Subsequently, a droplet of the resulting suspension was placed onto a TEM grid featuring a lacey carbon film (copper, Ted Pella, 200-mesh). Evaporation of n-hexane was observed with a light microscope. The grid was transferred to an ELSA698 tomography holder (Gatan) at room temperature, which was inserted into the JEM2100Plus TEM (200 keV LaB₆, JEOL), equipped with a 1,024 × 1,024 SINGLA 1M detector with an effective area of 1,028 × 1,062 pixels at 75 μm side length per pixel (DECTRIS). The SINGLA detector and the TEM were controlled with the graphical user interface singlaGUI, with source code available on GitHub⁴⁰. Data were collected at room temperature or 163 K. The beam current was confined with a 50-μm condenser lens aperture and spot size 5. This corresponds to a current of about 20 pA. The sample was illuminated with a beam diameter of about 2.2 μm. Data were collected at 1.0° s⁻¹ and an effective readout rate of 10 Hz (0.1° per frame). The rotation range was up to 140°. In some cases, two or three datasets, with effective detector distances of 860 nm, 1,030 nm and 1,370 mm, were obtained to capture low- and high-resolution data for the samples.

ZSM-5 data were acquired using a JUNGFRAU detector with an effective area of 1,030 × 514 pixels at 75 μm side length per pixel, with the TEM operated by the epoc-GUI graphical interface (source code available on GitHub; ref. ⁴¹).
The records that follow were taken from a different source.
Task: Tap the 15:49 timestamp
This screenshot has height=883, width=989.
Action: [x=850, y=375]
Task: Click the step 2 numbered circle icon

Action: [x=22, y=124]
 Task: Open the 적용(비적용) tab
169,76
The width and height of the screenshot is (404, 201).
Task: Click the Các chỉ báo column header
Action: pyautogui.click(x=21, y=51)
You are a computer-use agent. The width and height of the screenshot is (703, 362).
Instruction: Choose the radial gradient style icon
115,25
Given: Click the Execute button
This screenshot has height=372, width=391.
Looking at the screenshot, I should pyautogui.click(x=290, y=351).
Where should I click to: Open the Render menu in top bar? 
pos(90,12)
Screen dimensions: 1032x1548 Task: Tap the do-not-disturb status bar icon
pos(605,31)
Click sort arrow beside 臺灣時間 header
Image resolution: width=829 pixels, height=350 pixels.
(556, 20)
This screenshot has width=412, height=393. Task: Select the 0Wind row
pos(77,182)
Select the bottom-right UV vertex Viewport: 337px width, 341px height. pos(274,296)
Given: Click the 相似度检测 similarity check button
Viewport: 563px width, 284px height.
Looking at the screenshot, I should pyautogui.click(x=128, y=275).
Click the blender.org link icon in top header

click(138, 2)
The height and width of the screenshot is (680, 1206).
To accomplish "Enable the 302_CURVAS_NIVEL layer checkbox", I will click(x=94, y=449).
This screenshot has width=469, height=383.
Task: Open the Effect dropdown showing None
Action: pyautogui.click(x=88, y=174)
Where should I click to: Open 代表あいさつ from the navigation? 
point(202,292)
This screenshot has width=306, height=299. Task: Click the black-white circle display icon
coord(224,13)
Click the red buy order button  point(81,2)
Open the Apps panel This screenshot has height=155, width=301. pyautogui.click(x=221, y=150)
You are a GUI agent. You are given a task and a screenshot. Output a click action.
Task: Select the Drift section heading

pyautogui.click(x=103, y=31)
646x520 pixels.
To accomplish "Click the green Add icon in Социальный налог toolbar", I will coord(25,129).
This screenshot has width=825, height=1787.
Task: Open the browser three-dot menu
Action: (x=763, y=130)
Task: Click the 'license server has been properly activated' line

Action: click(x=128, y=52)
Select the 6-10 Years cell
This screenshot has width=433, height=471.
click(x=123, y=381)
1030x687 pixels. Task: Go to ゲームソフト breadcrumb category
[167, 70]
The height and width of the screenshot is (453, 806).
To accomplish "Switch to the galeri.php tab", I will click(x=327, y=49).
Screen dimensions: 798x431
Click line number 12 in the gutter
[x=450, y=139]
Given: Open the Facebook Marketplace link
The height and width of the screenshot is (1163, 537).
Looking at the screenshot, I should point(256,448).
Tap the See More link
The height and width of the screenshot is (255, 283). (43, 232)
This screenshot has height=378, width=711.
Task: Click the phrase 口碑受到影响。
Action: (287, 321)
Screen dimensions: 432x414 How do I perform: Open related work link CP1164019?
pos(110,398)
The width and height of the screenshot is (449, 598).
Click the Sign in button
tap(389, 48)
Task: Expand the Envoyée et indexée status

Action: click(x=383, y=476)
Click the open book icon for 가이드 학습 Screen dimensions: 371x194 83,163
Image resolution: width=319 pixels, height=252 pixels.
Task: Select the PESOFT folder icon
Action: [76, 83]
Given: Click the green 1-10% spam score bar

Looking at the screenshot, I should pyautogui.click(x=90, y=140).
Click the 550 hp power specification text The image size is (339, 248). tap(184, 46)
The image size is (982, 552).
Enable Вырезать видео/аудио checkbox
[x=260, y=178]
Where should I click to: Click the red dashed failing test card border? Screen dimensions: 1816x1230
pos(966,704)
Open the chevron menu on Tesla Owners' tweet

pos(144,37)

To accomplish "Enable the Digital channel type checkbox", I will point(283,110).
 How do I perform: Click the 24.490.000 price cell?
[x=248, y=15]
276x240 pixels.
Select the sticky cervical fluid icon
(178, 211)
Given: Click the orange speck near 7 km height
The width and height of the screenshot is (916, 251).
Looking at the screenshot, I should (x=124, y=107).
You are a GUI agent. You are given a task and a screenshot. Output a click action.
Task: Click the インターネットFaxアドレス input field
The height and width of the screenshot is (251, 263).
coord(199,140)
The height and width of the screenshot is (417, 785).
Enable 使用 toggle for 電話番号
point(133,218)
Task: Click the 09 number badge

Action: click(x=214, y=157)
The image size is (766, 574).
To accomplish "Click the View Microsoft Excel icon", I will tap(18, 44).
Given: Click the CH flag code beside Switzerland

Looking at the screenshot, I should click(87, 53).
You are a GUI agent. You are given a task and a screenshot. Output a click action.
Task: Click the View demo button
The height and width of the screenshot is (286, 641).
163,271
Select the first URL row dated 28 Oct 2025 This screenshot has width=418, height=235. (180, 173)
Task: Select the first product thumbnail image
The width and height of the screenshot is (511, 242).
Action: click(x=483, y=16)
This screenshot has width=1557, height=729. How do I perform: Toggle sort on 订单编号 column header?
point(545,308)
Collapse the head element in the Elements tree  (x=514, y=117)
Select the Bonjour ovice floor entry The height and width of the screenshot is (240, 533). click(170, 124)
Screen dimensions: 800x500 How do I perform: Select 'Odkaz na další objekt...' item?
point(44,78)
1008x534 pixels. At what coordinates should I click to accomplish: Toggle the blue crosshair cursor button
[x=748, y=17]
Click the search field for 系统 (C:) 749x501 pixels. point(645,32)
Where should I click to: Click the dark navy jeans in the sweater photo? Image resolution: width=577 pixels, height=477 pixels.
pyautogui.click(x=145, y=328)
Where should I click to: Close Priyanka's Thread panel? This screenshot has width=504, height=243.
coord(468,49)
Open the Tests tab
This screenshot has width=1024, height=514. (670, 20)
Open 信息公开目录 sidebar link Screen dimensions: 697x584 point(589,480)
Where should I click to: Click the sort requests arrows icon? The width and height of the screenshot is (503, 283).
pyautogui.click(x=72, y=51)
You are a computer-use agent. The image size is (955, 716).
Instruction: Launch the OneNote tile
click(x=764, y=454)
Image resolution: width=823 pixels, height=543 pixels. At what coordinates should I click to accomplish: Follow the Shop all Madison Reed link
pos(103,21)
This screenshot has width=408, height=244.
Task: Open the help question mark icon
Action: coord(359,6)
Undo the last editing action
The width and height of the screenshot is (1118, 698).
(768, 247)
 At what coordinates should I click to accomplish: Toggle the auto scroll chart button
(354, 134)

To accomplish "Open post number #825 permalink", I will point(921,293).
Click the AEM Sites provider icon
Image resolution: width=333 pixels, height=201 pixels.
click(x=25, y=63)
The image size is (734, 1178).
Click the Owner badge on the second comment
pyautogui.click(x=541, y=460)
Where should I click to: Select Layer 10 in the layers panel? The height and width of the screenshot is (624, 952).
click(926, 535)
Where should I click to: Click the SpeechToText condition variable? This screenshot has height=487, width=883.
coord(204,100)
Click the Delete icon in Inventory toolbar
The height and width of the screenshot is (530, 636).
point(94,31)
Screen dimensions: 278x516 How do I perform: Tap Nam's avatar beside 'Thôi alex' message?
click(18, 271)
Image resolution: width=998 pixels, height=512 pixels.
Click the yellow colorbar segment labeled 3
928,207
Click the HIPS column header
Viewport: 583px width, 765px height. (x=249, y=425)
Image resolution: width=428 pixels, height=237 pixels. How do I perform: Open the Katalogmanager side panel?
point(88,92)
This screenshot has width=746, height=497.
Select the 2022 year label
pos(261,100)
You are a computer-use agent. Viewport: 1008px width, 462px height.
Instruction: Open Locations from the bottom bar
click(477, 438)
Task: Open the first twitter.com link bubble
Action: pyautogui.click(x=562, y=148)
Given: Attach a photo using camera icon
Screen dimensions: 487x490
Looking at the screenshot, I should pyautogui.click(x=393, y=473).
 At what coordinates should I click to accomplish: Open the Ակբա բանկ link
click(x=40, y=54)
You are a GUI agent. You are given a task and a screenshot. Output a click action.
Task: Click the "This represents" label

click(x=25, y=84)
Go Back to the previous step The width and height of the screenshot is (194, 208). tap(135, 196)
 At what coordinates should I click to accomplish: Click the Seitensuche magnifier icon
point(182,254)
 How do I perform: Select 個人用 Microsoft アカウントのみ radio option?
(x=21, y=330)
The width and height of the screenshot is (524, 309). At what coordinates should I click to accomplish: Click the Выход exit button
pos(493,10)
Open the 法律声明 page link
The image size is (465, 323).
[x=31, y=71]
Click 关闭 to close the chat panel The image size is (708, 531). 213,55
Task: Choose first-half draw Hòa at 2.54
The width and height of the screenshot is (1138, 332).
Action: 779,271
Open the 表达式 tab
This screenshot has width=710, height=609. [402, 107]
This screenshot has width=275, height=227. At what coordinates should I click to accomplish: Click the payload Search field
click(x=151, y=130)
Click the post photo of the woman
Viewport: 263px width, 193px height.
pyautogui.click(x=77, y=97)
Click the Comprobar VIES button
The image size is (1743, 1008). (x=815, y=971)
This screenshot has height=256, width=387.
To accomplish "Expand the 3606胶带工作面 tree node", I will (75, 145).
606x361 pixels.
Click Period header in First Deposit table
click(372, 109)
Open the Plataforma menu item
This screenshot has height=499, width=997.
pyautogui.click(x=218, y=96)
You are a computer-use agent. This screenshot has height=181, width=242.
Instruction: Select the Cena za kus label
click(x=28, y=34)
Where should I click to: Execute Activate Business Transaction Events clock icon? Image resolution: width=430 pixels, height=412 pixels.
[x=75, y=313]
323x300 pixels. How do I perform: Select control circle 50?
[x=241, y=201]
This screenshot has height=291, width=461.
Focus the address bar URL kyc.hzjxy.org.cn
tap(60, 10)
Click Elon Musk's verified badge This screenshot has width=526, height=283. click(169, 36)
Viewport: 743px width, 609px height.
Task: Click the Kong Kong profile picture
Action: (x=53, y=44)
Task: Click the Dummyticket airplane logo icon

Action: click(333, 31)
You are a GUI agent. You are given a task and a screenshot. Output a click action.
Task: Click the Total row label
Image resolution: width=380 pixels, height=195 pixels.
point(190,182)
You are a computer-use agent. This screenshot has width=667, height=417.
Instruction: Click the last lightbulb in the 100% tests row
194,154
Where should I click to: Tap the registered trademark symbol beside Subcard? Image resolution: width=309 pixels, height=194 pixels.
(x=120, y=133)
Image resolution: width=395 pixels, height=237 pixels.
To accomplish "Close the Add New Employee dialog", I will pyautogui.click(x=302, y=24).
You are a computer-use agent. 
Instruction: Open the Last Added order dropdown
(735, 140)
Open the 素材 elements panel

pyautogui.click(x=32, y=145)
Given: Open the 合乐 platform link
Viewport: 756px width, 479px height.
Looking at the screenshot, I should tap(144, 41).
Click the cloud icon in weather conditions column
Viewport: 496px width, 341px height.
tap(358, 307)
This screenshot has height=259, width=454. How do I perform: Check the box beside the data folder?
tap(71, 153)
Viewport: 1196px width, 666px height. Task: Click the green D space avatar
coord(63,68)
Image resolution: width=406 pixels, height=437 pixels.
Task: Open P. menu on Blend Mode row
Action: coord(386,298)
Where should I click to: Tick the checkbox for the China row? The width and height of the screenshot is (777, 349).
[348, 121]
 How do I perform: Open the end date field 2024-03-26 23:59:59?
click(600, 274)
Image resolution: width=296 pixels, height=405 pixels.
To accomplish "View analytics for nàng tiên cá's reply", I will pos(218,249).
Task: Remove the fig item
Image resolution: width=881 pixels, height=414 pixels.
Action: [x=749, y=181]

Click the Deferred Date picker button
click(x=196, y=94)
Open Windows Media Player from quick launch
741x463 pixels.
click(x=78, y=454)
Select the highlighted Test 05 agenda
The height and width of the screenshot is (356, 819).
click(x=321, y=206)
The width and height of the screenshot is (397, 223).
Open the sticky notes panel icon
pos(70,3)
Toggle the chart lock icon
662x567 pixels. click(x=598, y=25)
Data collection took place at either room temperature or 163 K. A 50-μm condenser lens aperture and spot size 4 were used to confine the beam current. The sample was illuminated with a beam diameter of about 2.2 μm. Data were recorded at a speed of 1.0° s⁻¹, with an effective readout rate of 20 Hz (0.05° per frame). The rotation range extended up to 140°. In some cases, two or three datasets were collected with effective detector distances of 665 mm and 1,025 mm to capture both low- and high-resolution data.

Data processing and model refinement

Data were processed with XDS⁴². The detector distance for each dataset was refined during the CORRECT step of the XDS program to improve the accuracy of the unit cell parameters. The structures were solved by using SHELXT⁴³ for ab initio phasing, followed by refinement and model building using SHELXL and ShelXle, respectively^44,45. Full-matrix least-squares refinement with SHELXL using the L.S. command was performed in all cases. Estimated standard uncertainties for all parameters, including the free variables for partial charge assignment, are printed in the SHELXL log file (.lst file) as well as the .mat file, which can be created with the MORE command with a negative parameter. In case of results being combined from multiple datasets, standard uncertainties were estimated as the weighted mean⁴⁶.

Atomic and ionic electron scattering factors

iSFAC modelling of the amino acid structures offered a great revelation underpinning the physical difference between electron and X-ray diffraction. The iSFAC modelling of non-hydrogen atoms includes the electron that the hydrogen contributes to its donor atom. Consequently, as an essential aspect of iSFAC modelling and unlike all other atoms, hydrogen atoms are refined with the scattering factor of H⁺ (see section ‘iSFAC modelling: quantification of partial charges’ for the technical details). This approach resulted in consistency with chemical intuition and with quantum-mechanical calculations, and at the same time bore some surprises, such as a negative partial charge of the C-atom in carboxylate groups.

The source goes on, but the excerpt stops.